EXCERPTED PASSAGE
Small businesses have long served as the beating heart of our communities. They create jobs and pay taxes. They support local youth programs and give generously to fundraisers. They offer up the things we love most—and they’re our favorite hangouts and places to celebrate. For many of us, our relationships with Main Street businesses aren’t transactional. Rather, the people who keep those businesses humming are extensions of our families.
They’ve been there for us. And, now, as many Third District businesses struggle to keep the lights on amid COVID-19, Dean is proving—once again—that he’s there for them.
Help is on the way.
Dean’s bi-partisan Paycheck Protection Program Flexibility Act (PPPFA) has been signed into law, and it will usher in relief to the independent bars, restaurants, barbershops, retail shops, and salons who’ve been suffering through no fault of their own.
A necessarily rushed plan, the Paycheck Protection Program (PPP) was designed to help keep businesses afloat through two to three months of social distancing. But some fell through the cracks, and Dean saw the timeline extending much further—complicating the success of this critical relief for many.

RECORD EXCERPTS
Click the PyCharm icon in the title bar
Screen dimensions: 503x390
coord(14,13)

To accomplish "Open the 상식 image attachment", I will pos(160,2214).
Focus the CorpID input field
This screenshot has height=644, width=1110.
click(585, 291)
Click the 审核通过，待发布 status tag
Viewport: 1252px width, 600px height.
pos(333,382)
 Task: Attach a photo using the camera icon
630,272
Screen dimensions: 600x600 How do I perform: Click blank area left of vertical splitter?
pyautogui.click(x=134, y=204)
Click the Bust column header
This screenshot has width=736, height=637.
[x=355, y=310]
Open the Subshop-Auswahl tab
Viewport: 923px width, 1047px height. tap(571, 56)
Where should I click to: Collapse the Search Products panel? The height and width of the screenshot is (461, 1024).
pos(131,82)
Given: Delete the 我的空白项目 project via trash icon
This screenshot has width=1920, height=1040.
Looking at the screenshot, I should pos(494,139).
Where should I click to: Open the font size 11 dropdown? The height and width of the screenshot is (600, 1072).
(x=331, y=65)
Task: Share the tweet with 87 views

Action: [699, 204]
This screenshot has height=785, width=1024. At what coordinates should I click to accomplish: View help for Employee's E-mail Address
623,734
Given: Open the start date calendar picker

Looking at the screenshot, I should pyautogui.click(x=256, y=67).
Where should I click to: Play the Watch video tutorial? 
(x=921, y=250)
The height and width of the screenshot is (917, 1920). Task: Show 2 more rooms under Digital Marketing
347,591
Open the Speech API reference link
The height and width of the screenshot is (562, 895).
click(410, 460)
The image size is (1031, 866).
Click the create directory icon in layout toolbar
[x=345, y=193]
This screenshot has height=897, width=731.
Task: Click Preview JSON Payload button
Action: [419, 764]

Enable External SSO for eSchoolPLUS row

WORK TASK A
Do these statements agree with the small business relief passage? Answer yes or no for each, quoting the words from the passage that decide it. (i) The Paycheck Protection Program Flexibility Act has been signed into law. (ii) The Paycheck Protection Program was designed to keep businesses afloat through six months of social distancing. (iii) The passage describes the Paycheck Protection Program Flexibility Act as a measure backed by one party only.
WORK TASK B
Carry on the small business relief passage, starting after its last sentence.

TASK OUTPUT A
(i) Yes: "Dean’s bi-partisan Paycheck Protection Program Flexibility Act (PPPFA) has been signed into law"
(ii) No: "designed to help keep businesses afloat through two to three months of social distancing"
(iii) No: "Dean’s bi-partisan Paycheck Protection Program Flexibility Act"

TASK OUTPUT B
As one of the few congressmen who is also a small business owner, Dean recognized quick action could make all the difference. He understood, as well, that keeping our small businesses afloat wasn’t a Democratic issue or a Republican issue; it was—and is—a healthy, thriving community issue.
So, he reached out to Main Street. He reached across the aisle. He knew bipartisan, small business-informed changes to PPP could help our small business communities survive.
In gathering together the best of Main Street and across-the-aisle players, like Texas Republican Congressman, Chip Roy—Dean brought compelling vision and real-world insight to the table. The result: Effective small business relief—rooted in the experiences of small business owners and a spirit of bipartisanship.
Delivering common-sense solutions to Main Street America
Here’s how Dean’s PPPFA supports small businesses in the Third District—and across the country.
Extends the timeline for loan forgiveness
Before PPPFA was signed into law, small businesses could only have expenses forgiven if they fell within the eight-week window that followed the receipt of their PPP loans. Many of our treasured local businesses still can’t reopen, however—and those that have are finding customers very slow to return.
Dean recognized that small business relief needed to match the reality of the 100-year threat we face. That’s why the PPPFA grants small businesses the power to spread loans out over 24 weeks, allowing more time for customers to return and helping them remain in business and keep employees on the payroll—especially our hardest-hit restaurants and retail shops.
Grants much-needed loan flexibility
The PPP originally required businesses to use at least 75% of their loans to fund payroll. For the many businesses unable to reopen or operating under capacity, however, their most significant money issues are tied to non-payroll expenses, like mortgage, rent, and utility payments. These are expenses that can represent far more than 25% of their total operating expense.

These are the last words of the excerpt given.